The Bel Air Methodist Protestant Church worshipped in the Union Church in the Masonic Lodge from 1830 until 1885 when a wooden frame M.P. church building was completed on N. Main St. on part of the parsonage lot obtained in 1866.  It was destroyed by fire in 1908.

Second Grace Methodist Protestant Church Building – 1908

The frame N. Main St. church building was replaced by a structure built of embossed concrete block, which was an innovative construction material at that time.  Church services were held in this building until 1943.  The Grace church building subsequently housed the Harford County Library for a number of years, beginning in 1946.  It was raised on March 26, 1973.



Carmel Methodist Church Building – 1865

Located on the northwest corner of the intersection of Old Emmorton Road and Wheel Road, this church building was solidly constructed in 1865 of stone, with a slate roof and shuttered windows.  Inside, the plastered walls were graced by a beautiful wood ceiling.  A chandelier holding eight oil lamps illuminated the church, along with lamps at the six side windows, until the early 1940s when electrical service was added.

This small, sturdy building housed the congregation until 1954 when the Mt.
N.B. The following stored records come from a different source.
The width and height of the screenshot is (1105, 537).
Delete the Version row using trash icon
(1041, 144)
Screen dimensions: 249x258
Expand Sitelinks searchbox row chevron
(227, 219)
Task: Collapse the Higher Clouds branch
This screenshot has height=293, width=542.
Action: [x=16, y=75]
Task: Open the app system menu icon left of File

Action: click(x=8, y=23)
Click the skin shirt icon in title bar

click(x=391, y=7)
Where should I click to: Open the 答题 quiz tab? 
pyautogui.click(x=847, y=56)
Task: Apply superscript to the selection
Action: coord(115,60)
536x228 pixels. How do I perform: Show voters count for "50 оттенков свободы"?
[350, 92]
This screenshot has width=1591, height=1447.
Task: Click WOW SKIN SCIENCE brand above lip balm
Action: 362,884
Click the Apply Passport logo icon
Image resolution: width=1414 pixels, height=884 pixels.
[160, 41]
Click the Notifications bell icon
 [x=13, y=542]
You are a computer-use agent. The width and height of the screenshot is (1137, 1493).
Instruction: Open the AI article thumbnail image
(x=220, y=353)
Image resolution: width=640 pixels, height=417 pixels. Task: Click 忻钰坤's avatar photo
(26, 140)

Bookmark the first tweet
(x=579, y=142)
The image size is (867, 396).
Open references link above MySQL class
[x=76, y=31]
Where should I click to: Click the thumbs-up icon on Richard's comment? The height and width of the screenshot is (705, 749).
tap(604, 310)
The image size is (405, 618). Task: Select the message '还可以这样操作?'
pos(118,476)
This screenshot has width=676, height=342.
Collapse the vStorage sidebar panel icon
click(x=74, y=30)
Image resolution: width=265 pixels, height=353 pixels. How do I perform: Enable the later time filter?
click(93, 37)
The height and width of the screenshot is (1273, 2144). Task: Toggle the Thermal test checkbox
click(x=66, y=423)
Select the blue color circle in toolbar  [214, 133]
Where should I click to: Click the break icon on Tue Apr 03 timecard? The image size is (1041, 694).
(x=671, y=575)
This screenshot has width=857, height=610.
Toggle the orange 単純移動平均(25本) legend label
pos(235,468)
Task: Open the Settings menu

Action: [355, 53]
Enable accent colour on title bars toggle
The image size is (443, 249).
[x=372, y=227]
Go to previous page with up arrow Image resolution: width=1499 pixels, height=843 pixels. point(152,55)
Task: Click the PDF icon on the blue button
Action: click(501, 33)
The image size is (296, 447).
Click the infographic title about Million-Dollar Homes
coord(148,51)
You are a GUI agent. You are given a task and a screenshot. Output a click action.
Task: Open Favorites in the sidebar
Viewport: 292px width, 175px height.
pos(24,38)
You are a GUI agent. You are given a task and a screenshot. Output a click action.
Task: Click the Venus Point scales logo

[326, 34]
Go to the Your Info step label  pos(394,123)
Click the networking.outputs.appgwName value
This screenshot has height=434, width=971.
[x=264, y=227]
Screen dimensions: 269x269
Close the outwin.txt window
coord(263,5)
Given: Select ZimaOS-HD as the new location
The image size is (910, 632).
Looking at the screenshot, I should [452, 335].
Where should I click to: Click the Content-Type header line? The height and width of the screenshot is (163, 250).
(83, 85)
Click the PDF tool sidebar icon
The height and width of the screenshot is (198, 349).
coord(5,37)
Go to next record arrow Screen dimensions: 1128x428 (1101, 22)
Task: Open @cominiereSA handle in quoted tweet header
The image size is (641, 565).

Carmel Church merged with the Bel Air United Methodist Church at 20 N. Main Street in Bel Air.  The trustees of the church in the years since 1954 had shown the wisdom and foresight to maintain the church and cemetery.

In November 1993, the church was officially reopened by hosting the Bel Air United Methodist Church Thanksgiving Day Service at 10:00 AM.

Present Bel Air United Methodist Church Building – 1968

In July 1962, nineteen subcommittees were appointed to study the growing needs of the Bel Air Methodist Church.  By 1965, the congregation voted to go forward with the construction of a new, larger church building on 6.9 acres of land at the southeast corner of Main Street and Linwood Avenue.

Construction began in January 1967 and the cornerstone was laid on April 28, 1968.  On May 19, 1968, the congregation assembled for the last time at the old church building.  Prior to singing the final hymn of the service the people left and “closed” the old building, walked in grand procession to the new building and “opened” it, and sang the hymn in the new Bel Air Methodist Church.  Each person carried an item from the old church in a real and symbolic transfer of church homes.  The first service was held in the new building on May 26, 1968.